BooksForKidsBlog

Tuesday, March 17, 2015

North America's Ape Man: Searching for Bigfoot by Jennifer Rivkin

"Bigfoot tales are not new. Stories of a strange creature roaming the woods have been common in the folklore of Native American tribes for centuries.

Some communities believe that Bigfoot (or Sasquatch, his Native American name) is part of another native tribe. Others consider it to be a shy animal that is scared of humans. Some tribes worship the creature as a guardian of the forest. For some tribes, he is a monster that attacks humans and steals children.

The physical descriptions of Bigfoot creatures from differing tribes are similar. Interestingly, Indian myths from long ago describe a figure that is eerily similar to those of the most recent eyewitness accounts."

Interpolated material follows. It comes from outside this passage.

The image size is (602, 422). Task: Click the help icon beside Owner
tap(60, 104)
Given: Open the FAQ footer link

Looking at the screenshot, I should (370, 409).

Because Bigfoot has crossed into the common culture, almost everyone knows what a Bigfoot looks like--very tall with extremely big feet, hairy and apelike, and capable of human-like behaviors such as constructing shelters and throwing rocks at human intruders. Reputable witnesses report most sightings from California to British Columbia, and some photos and one film purporting to show a Sasquatch in the wild have been published widely. Investigators have even made plaster casts of his giant footprints, with some proven to be hoaxes and some not. Should hikers and campers worry? Probably not, since Bigfoot appears to be eager to avoid humans. And then there's that smell. Witnesses report that they smelled the Bigfoot well before they glimpsed him.

Despite the unanimity of the descriptions and with many thousands of sightings, particularly in the rain forests of the northwest Pacific coast, skeptics ask why no specimens of such a large animal been captured? Why have no bodies, or even bones of the big guy ever been discovered?

One intriguing theory is that Bigfoot is a remnant of prehistoric apes or hominids, perhaps advanced enough to live in groups and bury their dead to protect themselves from discovery or predators. Recent worldwide discoveries of fossils of homo habilus, Neanderthals, and especally Denisovans (whose DNA shows up in almost all of modern human's genotypes outside of Africa and who appear to have been larger than modern humans), have lent credence to the speculation that North America's favorite apeman could be a variant hominid which has managed to survive to modern times. Farfetched, perhaps, but the author points out that several new species of previously unknown animals have been found in the past decade.

Bigfoot is our very own homegrown mystery monster, reported from Florida to Alberta to Alaska, and Jennifer Rivkin's recent Searching for Bigfoot (Mysterious Monsters) (Rosen/PowerKids Press, 2014) is a well-designed update of the lore and investigative literature. As in the other volumes in this creditable nonfiction series, realistic illustrations and actual photos keep attention focused on this intriguing mystery, while sticking to the speculative level throughout. Myth, folklore, or whatever, sightings and eyewitness accounts of this mystery monster persist, and Rivkin's balanced account also offers a curated web link that will keep young Bigfoot chasers up-to-date on the doings of Bigfoot hunters. A solid appendix for middle readers offers a glossary, bibligraphy, and index to entice young people to further reading, and accessible page design and brief paragraphis make this one a good choice to lead reluctant readers into nonfiction literature.